When Center Theatre Group’s Founding Artistic Director Gordon Davidson met with Luis Valdez to commission a play that was quintessentially Los Angeles—what came from their meeting redefined theatre history. When Luis Valdez’s Zoot Suit first premiered at the Mark Taper Forum in association with Teatro El Campesino in 1978, it made history as the first time a Chicano play had been given a mainstage production at the Taper. Nine months after its run in Los Angeles, it took over New York City and made waves as the first Chicano play on Broadway and later became the first Chicano major motion picture. In 2017, Zoot Suit was revived for a run at the Taper as part of Center Theatre Group’s 50th Anniversary Season.

Luis Valdez (Center) and the cast and crew of “Zoot Suit.” Photo by Craig Schwartz.

Valdez’s revolutionary play is based on the Sleepy Lagoon Murder of 1942 and Zoot Suit Riots of 1943 in Los Angeles. Zoot Suit follows the story of Henry Reyna and the 38th Street Gang, who were tried and convicted for the alleged murder of José Gallardo Díaz despite lack of evidence. Twenty one members of the gang became victims of racial profiling and violence by the police and were sentenced to life in prison. The coverage of the Sleepy Lagoon trial escalated racial tensions in Los Angeles, ultimately inciting the Zoot Suit Riots in which over 600 Latino youths were arrested (L.A. Daily News). US servicemen and white Angelenos attacked people who wore zoot suits, as they were associated with anti-Americanism and the city’s Mexican-American youth—once referred to as, “hoodlums, gangsters, and juvenile delinquents.” But for Los Angeles’ Chicano community, the zoot suit and the defiance of those who donned them served as the inception of the Chicano Movement, or El Movimiento.

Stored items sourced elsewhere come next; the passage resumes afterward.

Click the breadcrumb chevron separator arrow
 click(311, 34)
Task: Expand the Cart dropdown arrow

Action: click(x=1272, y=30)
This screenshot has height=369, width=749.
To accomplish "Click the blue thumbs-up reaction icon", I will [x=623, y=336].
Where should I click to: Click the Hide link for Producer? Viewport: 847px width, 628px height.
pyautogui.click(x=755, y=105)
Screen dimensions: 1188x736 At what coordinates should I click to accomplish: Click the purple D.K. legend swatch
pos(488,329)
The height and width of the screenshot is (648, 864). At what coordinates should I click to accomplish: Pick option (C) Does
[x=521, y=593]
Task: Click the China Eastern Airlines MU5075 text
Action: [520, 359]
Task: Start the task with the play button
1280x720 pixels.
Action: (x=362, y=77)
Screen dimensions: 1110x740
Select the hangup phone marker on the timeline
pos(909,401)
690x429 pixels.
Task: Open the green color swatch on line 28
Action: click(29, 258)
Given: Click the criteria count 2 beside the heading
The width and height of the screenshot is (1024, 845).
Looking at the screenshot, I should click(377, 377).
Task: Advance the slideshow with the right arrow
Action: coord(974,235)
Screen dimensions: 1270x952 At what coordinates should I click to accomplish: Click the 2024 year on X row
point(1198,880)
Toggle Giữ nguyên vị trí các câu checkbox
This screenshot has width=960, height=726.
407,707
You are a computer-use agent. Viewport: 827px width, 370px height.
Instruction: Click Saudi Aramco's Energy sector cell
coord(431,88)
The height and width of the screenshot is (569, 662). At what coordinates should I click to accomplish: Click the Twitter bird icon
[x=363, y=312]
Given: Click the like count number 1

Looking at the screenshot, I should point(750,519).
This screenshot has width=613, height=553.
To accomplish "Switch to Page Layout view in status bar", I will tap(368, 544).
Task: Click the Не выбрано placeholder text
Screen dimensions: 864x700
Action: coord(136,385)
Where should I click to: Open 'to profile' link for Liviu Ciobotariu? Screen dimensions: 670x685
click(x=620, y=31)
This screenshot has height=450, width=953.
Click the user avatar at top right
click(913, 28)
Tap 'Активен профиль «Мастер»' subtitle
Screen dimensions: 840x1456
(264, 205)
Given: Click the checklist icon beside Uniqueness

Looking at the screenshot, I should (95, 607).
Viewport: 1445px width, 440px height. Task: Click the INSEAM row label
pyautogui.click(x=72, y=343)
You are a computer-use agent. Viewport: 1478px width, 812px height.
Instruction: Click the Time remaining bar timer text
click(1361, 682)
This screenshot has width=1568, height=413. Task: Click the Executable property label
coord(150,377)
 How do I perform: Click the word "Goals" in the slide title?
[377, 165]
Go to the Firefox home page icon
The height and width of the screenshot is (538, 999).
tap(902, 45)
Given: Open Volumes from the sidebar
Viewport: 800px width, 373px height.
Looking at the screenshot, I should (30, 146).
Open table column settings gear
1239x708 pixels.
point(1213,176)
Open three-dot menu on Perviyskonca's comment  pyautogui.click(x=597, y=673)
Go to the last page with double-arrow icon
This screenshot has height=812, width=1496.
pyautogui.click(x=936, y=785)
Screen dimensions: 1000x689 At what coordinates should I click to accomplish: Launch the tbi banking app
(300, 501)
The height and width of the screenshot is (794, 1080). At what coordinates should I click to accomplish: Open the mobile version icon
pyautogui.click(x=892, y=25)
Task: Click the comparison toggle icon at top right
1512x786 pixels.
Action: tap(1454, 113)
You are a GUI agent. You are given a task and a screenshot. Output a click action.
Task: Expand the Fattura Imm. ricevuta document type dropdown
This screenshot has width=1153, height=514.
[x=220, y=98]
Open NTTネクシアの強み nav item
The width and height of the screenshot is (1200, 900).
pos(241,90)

While the play grapples heavily with racism and violence against Chicanos, Davidson wrote that “the story is also about the search for identity, about rebellion against respectability, about the generational culture clash in a Chicano family, and the clash between cultures in the society as a whole, about xenophobia, about the war throughout the world and within our own communities, about the power of the press, about hysteria, racism, and stereotypes, and about the roles individuals assume in everyday life.” The show also serves to recall the history of the city of Los Angeles and expand the notions of what we understand to be the American experience. As Valdez stated in 1988, “I feel that the whole question of the human enterprise is up for grabs.” The themes explored in Zoot Suit were relevant in the 1940s when the story takes place, in the 1970s when the show was written, in 2017 when it was revived, and to this day, when many, if not all, of these same ideas and issues are as prevalent as ever.